Corridor of Mirrors is a fascinating 1948 British gothic melodrama with perhaps just the faintest hint of film noir (enough to get it included in the 14th Annual San Francisco Film Noir Festival in 2016 anyway).
Mifanwy Conway (Edana Romney) has a wonderful husband and two lovely children and she is certainly not lacking for money. She seems to be very happily married. So why is she setting off to London to see her lover? It’s a complicated story, told mostly in flashback. She does meet her lover, at Madame Tussaud's wax museum, but she doesn’t meet him in the way you might expect. He’s one of the exhibits.
Seven years earlier Mifanwy was a high-spirited girl and a fixture in the night club scene. She and her friends belong to the infamous set known as the Bright Young Things. They live for pleasure and for parties and most of all they enjoy thumbing their noses at their parents.
It’s probably inevitable that her path will eventually cross that of Paul Mangin (Eric Portman). Mangin is an artist, fabulously rich and notoriously eccentric. Mifanwy thinks this will be a harmless romantic diversion, another way to deal with boredom. Mangin however seems to be fascinated by her to the point of obsession.
Mangin claims to have been born 400 years too late. He should have been born 400 years earlier. He should have lived in the Italy of the Borgias. It’s not all that uncommon to feel that way but Paul Mangin takes the idea very seriously indeed. In fact he does live in the Italy of the Borgias - he has recreated the past in his palatial home.
Mifanwy is the woman he has been waiting for. He has been waiting for her all his life. Women expect men to say such things but Mifanwy begins to suspect that in this case it is literally true. Mifanwy still thinks she can keep things on the level of a casual love affair but it is clear that to Paul there is nothing remotely casual about it.
There are plenty of bizarre plot twists to come and I won’t spoil the movie by revealing any more. Suffice to say that this is a movie that likes to surprise us and it throws plenty of ideas at us.
Star Edana Romney co-wrote the ambitious screenplay, based on a novel by Christopher Massie.
This was the first feature film directed by Terence Young. Young went on to considerable success in the 60s helming three Bond movies (including the best of them all, From Russia with Love).
The style of Corridor of Mirrors is unapologetically arty. This might irritate some viewers but there was probably no other way to handle this material. The story flirts with gothic horror and also with fantasy and the danger with this is that it could have subsided into whimsy or jokiness - in this case the artiness certainly works far better than whimsy or comedy would have. It also gives Young and cinematographer André Thomas the opportunity to indulge themselves in all manner of arty effects. Although it’s a British film it was for some reason shot in a French studio.
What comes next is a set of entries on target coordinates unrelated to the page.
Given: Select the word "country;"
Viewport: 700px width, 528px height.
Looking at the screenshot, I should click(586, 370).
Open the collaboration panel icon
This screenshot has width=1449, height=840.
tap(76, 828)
Edana Romney looks striking and exotic and this is essential. The film could not have worked otherwise. As for her acting, she never really manages to make Mifanwy sympathetic and at times her character’s motivations are rather obscure. Fortunately this doesn’t really matter - what does matter is that despite his obsessiveness we should feel some sympathy for Paul Mangin and Eric Portman has no difficulty in achieving this. He also performs the more difficult feat of making Mangin seem like a man who might be mad without ever making him absurd. Had he seemed ridiculous for even a moment the entire film would have collapsed.
The DVD cover artwork proudly tells us that this was Christopher Lee’s film debut. And so it was. But don’t get too excited - he has no more than a bit part.
Simply Media’s DVD offers a good transfer. Image quality is excellent; sound quality is acceptable.
Corridor of Mirrors is a bewildering mishmash of genres and influences. It’s easy to point to the movie’s flaws but they don’t really matter. This is a breathtakingly ambitious and wildly strange movie that takes risks and if the risks don’t always come off the wonder of it is that more often than not they do come off. Very highly recommended.